# Hintertretbare Schutzbereiche



## clumsi (19 April 2021)

Moin zusammen,

im Anhang mal ein Beispiel einer Anlage mit Schutzzaun. Durch die blauen Sichthindernisse kann man von den Türen aus (wo auch die Quittierung ist) jeweils nur bis zur gelben Linie blicken. Wenn sich Personen hinter die gelbe Linie bewegen, sind sie nur von der anderen Tür sichtbar.




Zu Verhinderung der versehentlichen "Einquittierung" habe ich mir überlegt, entlang der gelben Sichtlinie Lichtschranken oder ein Lichtvorhang aufzustellen. Programmtechnisch würde es dann so aussehen:


Normal muss nur die Tür quittiert werden, die auch geöffnet wurde. 
Wurde jedoch die Lichtschranke/Lichtvorhang unterbrochen müssen beide Türen quittiert werden. 
Wenn bei einer quittierten Tür (Der Bediener geht gerade zur zweiten, um zu quittieren) wieder die Lichtschranke unterbrochen ist, müssen wieder beide Türen erneut quittiert werden. 

Haltet ihr diese Lösung generell für praktikabel und ausreichend, um das versehentliche und unbewusste "Einquittieren" von Personen zu verhindern?


Für die Lichtschranke/Lichtgitter ist sicherlich kein Finger- oder Handschutz (Auflösung) erforderlich. PILZ bspw. unterscheidet neben diesen beiden Klassen auch Körperschutz mit 170 mm und 300 mm. Ist eine solche Auflösung ausreichend, oder reichen evtl. sogar 4 einzelne Sicherheitslichtschranken aus?

Vielleicht habt ihr ja ein paar Tipps?

Viele Grüße,
clumsi


----------



## Larry Laffer (19 April 2021)

Hallo,
was ist denn das in dem blauen Bereich ? Ein Roboter ?
Es gibt ja auch die Option, die beiden Teilbereiche mit einem Flächenscanner (einer rechts von Tür 1 und einer links von Tür 2) zu überwachen. Das ist allerdings sicherlich teurer als dein Lichtvorhang.
4 einzelne sichere Einweg-LS sind wahrscheinlich nicht preisgünstiger als ein LV - brauchst du denn da 4 Stück ?
Die Umsetzung des Sicherheits-Teilbereich-Wechsels hinsichtlich der Quittierung und eines darauf folgenden Bereichswechsel schätze ich softwaremäßig nicht so trivial ein wie es sich zunächst anhört.
Hast du mal über einen Spiegel in der oberen rechten Ecke deines Schutzbereichs nachgedacht ?

Gruß
Larry


----------



## JesperMP (19 April 2021)

Es gibt Sicherheitsschlösser die man in die offene Stellung mit Vorhängeschloss aufzusetzen kann.
Das wäre mMn. genügend wenn den Zugang nur selten passieren muss.

Das mit einen Spiegel gefällt mir nicht.
Wenn man auf die Skizze schaut gibt es ein bereich unten Links der schwierig zu decken ist von nur einen Spiegel sichtbar von Tür 2 sein soll.


----------



## clumsi (19 April 2021)

Danke für Eure Antworten.

DATENABSCHNITT:
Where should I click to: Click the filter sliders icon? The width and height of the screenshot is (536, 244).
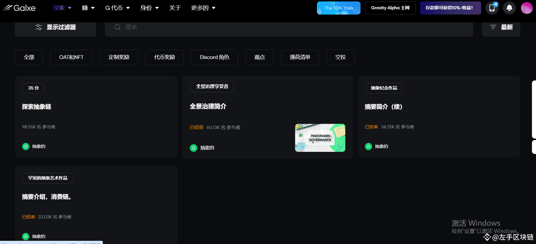39,27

AUFGABE 1:
Übertrage den Satz „Wenn sich Personen hinter die gelbe Linie bewegen, sind sie nur von der anderen Tür sichtbar.“ aus dem Beitrag ins Englische.
AUFGABE 2:
Gib den Absatz im Beitrag, der mit „Normal muss nur die Tür“ beginnt, als knappe Liste wieder, ohne seine wesentlichen Angaben zu verlieren.
Für das Folgende sind die Zeilen ohne Bedeutung.

ANTWORT 1:
If people move behind the yellow line, they are only visible from the other door.

ANTWORT 2:
- Im Normalfall wird nur die geöffnete Tür quittiert.
- Nach einer Unterbrechung der Lichtschranke bzw. des Lichtvorhangs müssen beide Türen quittiert werden.
- Wird die Lichtschranke erneut unterbrochen, während erst eine Tür quittiert ist, müssen beide Türen noch einmal quittiert werden.